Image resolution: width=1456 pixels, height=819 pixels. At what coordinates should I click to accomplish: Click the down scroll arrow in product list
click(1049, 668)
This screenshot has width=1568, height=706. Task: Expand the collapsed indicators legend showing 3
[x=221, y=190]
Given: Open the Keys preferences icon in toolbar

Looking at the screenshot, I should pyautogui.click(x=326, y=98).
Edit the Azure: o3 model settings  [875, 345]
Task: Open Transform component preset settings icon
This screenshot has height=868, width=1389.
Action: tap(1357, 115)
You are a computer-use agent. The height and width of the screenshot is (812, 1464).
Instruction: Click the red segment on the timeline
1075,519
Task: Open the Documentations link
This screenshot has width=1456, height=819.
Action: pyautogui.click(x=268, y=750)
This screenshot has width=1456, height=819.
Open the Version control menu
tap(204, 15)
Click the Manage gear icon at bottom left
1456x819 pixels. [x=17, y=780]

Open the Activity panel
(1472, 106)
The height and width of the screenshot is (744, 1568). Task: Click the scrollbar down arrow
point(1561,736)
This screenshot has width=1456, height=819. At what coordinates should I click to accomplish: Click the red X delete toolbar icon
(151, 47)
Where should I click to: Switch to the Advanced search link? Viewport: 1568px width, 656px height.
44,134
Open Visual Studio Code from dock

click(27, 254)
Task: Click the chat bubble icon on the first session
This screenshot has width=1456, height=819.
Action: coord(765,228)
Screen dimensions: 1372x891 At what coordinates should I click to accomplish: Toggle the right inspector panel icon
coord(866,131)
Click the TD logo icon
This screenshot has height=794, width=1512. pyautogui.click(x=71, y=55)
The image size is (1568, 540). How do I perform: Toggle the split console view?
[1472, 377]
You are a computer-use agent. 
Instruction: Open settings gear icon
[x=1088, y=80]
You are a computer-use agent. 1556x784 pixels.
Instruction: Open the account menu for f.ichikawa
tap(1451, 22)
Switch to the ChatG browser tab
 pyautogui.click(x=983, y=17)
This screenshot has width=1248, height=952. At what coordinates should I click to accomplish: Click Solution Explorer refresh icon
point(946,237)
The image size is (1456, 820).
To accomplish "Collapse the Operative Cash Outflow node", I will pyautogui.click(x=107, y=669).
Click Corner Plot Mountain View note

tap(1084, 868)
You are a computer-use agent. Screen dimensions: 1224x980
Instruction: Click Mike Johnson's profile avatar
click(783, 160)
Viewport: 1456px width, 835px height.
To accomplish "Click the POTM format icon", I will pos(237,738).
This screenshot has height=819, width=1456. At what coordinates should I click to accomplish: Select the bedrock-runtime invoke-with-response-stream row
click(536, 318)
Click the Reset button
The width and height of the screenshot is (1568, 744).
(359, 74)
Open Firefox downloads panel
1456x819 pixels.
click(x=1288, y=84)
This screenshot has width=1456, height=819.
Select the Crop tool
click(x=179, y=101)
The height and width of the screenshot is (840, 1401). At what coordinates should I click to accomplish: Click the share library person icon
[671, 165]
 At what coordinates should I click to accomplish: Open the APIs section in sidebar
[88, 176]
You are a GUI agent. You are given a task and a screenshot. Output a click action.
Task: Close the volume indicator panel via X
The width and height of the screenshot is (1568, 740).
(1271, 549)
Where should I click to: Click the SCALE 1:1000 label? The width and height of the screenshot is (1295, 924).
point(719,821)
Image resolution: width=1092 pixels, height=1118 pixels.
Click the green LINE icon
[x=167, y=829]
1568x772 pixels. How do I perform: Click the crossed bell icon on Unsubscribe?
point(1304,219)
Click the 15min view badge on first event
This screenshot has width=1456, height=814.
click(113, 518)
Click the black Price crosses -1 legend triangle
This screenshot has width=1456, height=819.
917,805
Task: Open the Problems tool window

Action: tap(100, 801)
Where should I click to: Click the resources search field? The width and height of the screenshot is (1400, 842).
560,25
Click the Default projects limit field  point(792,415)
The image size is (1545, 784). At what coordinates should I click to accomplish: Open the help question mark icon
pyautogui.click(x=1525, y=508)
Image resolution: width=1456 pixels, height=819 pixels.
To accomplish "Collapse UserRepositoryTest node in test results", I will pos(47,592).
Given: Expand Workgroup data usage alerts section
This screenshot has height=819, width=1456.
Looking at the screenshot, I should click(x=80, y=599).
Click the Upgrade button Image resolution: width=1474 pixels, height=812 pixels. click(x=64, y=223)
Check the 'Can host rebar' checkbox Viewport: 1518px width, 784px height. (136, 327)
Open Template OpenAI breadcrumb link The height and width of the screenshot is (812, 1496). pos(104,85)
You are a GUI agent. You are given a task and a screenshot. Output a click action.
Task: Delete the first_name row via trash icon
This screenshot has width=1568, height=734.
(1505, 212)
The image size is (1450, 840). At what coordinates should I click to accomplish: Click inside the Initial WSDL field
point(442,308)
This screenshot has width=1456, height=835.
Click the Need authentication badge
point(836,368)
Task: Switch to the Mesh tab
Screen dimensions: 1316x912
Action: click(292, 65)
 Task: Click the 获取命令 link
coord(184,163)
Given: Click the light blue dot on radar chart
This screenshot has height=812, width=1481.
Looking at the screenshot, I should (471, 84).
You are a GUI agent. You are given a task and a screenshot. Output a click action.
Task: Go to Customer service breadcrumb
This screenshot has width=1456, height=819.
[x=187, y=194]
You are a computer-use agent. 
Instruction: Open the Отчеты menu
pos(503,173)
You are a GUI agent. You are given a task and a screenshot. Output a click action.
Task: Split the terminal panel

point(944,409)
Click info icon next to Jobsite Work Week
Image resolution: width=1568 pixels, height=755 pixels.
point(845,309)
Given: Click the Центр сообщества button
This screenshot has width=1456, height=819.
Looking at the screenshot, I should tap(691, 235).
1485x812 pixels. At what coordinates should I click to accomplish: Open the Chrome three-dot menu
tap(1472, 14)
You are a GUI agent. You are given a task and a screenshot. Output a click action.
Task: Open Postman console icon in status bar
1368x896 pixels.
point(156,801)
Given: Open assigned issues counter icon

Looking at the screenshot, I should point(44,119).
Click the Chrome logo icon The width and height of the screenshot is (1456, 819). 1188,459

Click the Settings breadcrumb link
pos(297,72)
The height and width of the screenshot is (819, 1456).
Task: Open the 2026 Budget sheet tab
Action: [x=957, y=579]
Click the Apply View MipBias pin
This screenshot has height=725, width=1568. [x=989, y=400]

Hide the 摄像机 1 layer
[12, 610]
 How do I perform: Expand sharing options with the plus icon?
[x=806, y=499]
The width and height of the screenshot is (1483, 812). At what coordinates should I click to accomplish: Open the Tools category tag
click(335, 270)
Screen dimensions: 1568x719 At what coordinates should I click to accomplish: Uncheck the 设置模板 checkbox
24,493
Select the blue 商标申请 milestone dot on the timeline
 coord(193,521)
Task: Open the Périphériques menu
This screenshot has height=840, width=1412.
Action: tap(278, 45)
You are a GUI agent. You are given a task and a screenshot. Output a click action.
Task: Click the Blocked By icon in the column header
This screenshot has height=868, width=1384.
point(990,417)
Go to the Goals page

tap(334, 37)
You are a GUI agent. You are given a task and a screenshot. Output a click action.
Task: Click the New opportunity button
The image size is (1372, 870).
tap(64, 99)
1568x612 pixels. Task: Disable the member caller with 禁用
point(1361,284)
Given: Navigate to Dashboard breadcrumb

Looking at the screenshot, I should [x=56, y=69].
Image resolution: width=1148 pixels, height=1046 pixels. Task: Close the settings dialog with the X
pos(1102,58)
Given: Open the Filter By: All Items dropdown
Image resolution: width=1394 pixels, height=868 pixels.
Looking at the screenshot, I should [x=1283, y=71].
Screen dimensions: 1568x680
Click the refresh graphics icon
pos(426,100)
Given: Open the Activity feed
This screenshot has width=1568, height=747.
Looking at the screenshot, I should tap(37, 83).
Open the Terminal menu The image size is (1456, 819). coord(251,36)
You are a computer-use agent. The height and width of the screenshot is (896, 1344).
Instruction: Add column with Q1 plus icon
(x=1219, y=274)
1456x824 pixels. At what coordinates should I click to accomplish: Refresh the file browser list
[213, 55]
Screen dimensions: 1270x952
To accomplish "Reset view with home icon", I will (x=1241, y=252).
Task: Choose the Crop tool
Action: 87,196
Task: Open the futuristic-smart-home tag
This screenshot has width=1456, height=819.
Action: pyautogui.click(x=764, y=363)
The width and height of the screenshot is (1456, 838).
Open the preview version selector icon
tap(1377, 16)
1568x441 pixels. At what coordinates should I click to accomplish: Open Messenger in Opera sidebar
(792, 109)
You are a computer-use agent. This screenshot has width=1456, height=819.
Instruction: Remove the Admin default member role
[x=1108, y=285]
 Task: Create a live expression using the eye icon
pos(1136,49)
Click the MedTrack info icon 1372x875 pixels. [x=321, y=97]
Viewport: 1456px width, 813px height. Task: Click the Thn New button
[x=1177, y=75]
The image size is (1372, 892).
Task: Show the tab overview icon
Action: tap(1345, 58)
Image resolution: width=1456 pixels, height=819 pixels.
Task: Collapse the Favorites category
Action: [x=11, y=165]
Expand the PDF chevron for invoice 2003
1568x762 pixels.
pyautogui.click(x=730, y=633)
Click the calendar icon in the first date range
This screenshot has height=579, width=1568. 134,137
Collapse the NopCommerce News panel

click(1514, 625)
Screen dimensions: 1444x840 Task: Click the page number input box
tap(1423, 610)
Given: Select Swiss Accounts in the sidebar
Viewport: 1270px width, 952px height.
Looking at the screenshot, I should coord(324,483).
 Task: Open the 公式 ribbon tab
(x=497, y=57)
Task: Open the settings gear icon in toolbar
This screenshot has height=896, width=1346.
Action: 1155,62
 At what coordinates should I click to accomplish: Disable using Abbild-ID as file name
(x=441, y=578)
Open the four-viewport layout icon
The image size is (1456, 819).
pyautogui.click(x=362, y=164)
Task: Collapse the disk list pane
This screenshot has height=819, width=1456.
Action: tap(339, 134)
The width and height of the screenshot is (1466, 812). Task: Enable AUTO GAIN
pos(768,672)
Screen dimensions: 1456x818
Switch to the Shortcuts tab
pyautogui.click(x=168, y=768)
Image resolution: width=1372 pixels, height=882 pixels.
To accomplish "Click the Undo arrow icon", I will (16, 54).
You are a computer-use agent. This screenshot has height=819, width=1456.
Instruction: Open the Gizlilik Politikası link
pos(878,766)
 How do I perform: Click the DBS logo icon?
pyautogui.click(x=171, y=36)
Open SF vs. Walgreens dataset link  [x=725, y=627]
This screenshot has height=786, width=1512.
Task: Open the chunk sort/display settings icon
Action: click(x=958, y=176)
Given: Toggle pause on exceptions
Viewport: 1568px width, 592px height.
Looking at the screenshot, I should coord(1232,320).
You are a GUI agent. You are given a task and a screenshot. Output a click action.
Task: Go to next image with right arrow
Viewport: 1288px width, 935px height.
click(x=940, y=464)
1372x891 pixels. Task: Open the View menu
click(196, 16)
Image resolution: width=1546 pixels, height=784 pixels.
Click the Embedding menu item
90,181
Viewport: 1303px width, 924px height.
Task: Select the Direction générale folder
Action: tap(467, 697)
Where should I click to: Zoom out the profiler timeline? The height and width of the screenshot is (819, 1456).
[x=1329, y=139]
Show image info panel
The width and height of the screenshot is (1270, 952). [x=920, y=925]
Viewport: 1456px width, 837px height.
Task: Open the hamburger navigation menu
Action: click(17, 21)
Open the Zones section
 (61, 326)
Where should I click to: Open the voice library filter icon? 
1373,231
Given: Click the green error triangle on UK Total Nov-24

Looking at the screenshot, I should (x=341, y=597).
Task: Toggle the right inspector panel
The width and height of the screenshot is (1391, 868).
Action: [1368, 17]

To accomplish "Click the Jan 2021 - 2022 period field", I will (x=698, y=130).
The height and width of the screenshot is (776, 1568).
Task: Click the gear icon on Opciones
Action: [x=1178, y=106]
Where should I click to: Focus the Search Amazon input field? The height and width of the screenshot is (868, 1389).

######

The task: The answer must be a single number: how many lines in the records above contain the word "next".

Task response: 2